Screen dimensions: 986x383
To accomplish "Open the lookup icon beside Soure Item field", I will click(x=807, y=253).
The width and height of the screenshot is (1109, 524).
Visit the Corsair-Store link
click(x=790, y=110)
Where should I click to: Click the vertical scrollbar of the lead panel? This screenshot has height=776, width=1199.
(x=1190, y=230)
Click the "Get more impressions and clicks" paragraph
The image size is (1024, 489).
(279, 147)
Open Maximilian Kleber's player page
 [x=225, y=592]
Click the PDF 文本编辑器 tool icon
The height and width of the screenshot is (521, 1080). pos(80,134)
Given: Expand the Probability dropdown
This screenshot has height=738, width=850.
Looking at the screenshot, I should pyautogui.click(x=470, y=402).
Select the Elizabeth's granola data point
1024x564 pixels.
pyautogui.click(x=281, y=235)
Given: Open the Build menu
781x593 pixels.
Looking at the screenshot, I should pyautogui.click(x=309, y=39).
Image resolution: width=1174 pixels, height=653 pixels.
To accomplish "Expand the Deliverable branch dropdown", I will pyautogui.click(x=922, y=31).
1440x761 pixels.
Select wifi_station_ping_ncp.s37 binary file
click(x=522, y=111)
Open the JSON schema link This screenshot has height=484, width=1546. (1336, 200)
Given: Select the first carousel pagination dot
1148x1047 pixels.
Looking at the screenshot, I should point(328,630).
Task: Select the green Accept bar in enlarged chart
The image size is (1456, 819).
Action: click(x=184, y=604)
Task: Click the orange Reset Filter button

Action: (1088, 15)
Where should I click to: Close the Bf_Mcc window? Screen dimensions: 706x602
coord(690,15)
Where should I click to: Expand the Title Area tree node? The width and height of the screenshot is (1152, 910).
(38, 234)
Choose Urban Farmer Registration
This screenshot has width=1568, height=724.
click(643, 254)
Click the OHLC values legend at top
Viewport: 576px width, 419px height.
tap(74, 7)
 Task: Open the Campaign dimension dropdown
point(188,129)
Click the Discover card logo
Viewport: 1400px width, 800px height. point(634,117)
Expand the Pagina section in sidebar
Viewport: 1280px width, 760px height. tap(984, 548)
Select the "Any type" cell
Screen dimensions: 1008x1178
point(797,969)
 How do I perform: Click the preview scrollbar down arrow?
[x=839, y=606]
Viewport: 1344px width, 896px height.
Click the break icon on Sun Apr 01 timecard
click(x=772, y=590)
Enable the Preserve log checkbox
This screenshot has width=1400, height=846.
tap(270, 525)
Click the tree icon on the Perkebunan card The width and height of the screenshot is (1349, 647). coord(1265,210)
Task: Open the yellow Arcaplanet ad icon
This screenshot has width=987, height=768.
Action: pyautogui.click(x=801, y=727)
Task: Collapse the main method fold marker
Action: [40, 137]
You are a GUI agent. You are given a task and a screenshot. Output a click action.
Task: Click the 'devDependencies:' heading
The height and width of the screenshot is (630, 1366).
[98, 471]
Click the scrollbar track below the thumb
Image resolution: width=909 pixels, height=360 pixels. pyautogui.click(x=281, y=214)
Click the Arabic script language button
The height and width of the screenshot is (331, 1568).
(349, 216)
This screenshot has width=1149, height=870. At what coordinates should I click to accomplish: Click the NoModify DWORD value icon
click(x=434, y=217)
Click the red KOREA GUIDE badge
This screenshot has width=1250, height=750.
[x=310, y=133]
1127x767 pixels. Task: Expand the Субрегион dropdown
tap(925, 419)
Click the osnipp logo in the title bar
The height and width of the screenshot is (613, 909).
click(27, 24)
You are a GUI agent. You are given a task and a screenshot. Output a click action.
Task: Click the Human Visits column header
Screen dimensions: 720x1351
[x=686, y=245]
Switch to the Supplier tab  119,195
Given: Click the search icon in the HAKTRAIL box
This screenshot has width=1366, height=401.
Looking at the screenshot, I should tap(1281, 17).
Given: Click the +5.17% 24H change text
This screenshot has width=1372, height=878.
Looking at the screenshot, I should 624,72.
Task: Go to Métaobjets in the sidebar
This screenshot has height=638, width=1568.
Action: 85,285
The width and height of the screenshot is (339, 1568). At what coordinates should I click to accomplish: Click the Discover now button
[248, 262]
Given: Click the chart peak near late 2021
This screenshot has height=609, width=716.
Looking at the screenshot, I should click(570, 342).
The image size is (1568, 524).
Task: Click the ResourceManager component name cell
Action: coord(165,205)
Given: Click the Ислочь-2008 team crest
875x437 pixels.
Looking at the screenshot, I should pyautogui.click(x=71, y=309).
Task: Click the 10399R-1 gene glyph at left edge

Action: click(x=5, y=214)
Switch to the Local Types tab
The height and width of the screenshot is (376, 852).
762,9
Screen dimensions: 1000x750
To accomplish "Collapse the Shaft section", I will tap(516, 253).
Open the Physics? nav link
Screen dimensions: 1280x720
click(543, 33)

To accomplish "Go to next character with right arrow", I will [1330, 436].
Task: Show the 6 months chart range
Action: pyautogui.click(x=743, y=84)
----------
# [Problem description]
Search the material above for the word "Switch", and return each line that holds it.

# [Your solution]
Switch to the Supplier tab  119,195
Switch to the Local Types tab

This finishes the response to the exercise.